Prologue
A quiet murmur weaving between the flickering candles. Weathered hands folded, head tilted, brows furrowed. Heavy incense smolders in the air.
"Umm... Jashin-sama, please grant the world eternal pain and suffering, plagues and... uh.. fire. Please, devour the souls of... humanity... and subject us to timeless torture and horror... grant us these things, O Great Lord. Thanks."
"Umm... is that good?"
Hidan bares his teeth, "No."
"Aw hell! What did I do wrong this time?"
"You forgot the fucking amen!" Hidan smashes his fists on the table, breaking his plate and knocking his chopsticks to the ground with a clatter.
- - - -
"Oh come on Hidan-san! I swear I can do it right!"
The trees, stretching for miles, should muffle his voice, but instead it echoes far, noise so loud it scatters birds from their nests.
Hidan's ears ring. He closes his eyes and takes in a deep breath.
"The fuck you can," Hidan swings the blunt side of his scythe, smacking his apprentice in the head, "You completely messed up the last ritual. Not only that, but you've just been a klutz this whole week... spilling the sacred blood, eating my blessed waffles, giving that money to the decrepit man, who may I remind you was a kumo-nin trying to assassinate me? I'm sure I've forgotten some things... I'm just surprised Jashin-sama has not smited us in our sleep."
"...Maybe he doesn't mind?"
Hidan shakes his head, "Jashin-sama... never forgets, never forgives... 's had more than nine thousand servants for a reason, Naruto-kun."
After this, Hidan grows quiet.
They tread lightly on the thick forest bed, hopping over fallen trees and logs, Hidan's careful eye lazily checking for traps and suspicious movement.
Their pace is painfully slow, Naruto's young mind unable to deal with the sea of green and mist... his mind errs, wondering how he can convince Hidan to teach him how to be a better "disciple".

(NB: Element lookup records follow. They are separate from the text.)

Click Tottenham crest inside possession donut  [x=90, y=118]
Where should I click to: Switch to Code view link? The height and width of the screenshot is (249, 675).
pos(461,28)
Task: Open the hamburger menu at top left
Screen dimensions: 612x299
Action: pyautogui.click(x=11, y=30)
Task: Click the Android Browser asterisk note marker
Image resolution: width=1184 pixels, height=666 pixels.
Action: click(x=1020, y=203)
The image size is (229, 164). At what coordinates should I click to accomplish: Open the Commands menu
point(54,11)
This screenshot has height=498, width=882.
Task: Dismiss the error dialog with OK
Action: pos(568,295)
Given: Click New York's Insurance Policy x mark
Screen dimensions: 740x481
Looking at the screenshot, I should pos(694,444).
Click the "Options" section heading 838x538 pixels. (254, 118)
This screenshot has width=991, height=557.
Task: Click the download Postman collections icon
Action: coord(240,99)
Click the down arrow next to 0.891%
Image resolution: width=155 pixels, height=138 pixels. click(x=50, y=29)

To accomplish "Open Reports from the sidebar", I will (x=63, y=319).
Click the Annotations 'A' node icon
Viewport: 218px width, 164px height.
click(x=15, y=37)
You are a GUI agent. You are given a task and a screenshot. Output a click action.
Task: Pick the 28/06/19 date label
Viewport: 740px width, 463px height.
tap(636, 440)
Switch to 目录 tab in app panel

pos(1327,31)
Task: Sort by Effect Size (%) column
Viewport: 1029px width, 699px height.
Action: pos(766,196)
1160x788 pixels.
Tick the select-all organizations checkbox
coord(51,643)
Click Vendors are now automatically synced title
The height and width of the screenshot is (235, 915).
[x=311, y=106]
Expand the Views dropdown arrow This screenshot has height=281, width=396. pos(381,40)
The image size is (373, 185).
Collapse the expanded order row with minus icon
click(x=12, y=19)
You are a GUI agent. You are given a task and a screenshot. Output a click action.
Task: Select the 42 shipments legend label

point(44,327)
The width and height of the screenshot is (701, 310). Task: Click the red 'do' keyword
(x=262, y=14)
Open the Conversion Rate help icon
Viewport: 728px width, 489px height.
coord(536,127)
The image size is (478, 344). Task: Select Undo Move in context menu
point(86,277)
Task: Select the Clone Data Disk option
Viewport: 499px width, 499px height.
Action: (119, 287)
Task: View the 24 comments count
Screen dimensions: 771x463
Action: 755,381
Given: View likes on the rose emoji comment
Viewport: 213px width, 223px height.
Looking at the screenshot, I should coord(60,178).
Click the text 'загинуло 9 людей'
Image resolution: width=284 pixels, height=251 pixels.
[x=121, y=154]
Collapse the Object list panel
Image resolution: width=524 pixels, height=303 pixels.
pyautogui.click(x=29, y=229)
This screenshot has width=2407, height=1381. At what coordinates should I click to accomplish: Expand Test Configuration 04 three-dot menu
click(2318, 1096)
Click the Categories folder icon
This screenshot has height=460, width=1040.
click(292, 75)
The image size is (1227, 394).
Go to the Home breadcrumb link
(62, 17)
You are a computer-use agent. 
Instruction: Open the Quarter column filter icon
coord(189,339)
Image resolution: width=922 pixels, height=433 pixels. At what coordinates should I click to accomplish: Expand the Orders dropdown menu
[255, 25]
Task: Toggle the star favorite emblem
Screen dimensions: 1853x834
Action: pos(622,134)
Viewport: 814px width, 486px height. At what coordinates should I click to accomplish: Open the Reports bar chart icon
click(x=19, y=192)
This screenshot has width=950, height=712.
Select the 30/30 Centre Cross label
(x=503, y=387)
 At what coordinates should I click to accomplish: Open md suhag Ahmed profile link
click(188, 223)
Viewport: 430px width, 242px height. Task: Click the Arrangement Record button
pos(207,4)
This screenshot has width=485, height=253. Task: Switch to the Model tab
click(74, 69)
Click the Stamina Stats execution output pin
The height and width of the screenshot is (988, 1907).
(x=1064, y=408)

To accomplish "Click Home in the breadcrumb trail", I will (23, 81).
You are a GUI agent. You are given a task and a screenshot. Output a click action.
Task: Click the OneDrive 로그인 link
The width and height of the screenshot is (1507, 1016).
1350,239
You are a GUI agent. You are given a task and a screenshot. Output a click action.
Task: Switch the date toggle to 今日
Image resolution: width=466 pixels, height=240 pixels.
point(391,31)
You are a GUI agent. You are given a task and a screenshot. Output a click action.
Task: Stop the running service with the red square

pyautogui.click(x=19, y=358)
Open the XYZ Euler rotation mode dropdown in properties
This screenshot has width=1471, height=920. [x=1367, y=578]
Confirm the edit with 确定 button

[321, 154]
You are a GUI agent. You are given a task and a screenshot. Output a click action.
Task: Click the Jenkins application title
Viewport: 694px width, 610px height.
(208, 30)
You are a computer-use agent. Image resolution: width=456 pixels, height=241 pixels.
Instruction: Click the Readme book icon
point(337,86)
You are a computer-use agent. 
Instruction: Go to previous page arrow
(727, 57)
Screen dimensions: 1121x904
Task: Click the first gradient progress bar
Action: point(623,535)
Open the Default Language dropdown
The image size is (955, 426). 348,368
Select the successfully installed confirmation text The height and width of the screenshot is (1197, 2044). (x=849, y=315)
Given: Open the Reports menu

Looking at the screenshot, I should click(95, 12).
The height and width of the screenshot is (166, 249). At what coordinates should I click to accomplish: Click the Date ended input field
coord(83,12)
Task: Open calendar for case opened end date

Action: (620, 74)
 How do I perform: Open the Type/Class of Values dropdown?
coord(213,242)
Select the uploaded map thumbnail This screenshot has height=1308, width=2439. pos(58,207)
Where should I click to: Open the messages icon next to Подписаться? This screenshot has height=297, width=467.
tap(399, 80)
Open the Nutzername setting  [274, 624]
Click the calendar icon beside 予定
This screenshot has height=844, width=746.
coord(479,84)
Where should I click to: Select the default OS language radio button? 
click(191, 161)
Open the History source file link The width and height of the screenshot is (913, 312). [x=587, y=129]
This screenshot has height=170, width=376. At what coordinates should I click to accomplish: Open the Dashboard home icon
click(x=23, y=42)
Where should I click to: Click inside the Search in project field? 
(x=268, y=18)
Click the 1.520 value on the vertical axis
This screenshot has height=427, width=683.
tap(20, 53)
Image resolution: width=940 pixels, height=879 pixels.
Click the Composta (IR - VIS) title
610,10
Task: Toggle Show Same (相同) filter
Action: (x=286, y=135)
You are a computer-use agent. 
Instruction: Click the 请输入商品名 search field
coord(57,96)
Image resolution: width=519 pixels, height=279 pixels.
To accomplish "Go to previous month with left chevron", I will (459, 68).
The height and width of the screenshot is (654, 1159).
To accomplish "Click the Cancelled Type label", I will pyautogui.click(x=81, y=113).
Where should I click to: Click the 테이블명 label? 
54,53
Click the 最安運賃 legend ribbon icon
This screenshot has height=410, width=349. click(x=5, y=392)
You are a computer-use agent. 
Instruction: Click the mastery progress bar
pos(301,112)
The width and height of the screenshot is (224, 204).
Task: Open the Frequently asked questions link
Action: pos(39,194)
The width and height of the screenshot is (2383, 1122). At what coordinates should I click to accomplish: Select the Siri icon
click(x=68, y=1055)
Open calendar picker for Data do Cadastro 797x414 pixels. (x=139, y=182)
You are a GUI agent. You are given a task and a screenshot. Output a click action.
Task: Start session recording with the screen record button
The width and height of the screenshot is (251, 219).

But Hidan doesn't trust him. Why should he? Naruto knows he's screwed up a lot. If it wasn't for what Jashin-sama said... Hidan would have killed him a long time ago.
But how can he learn to be better if Hidan never gives him the chance? He has to convince Hidan somehow... somehow, that he's ready. But with what? How?
"Where are we headed?" Naruto asks suddenly, glancing up at Hidan, trying to find the man's golden eyes in the darkness provided by the hood of his brown and bloodied robe.
"Konoha. The place of your birth."
"Eh? I was born in Konoha?"
Hidan chuckles, "So it was told to me. Who knows?
"Someone there would know–"
"That's not why we're going there, though," he snorts, "No, there's a reason far more important for going to Konoha, the strongest of the nations."
"What's that?" Naruto ducks under a branch, swatting away a brush as he follows Hidan under two fallen trees.
"To give homage to Jashin-sama of course," Hidan chuckles, watching as Naruto struggles to climb up a steep and crumbling slope, "To finally bring about his resurrection."
The leaves are falling from the trees. It's autumn, and Uzumaki Naruto is about to return home.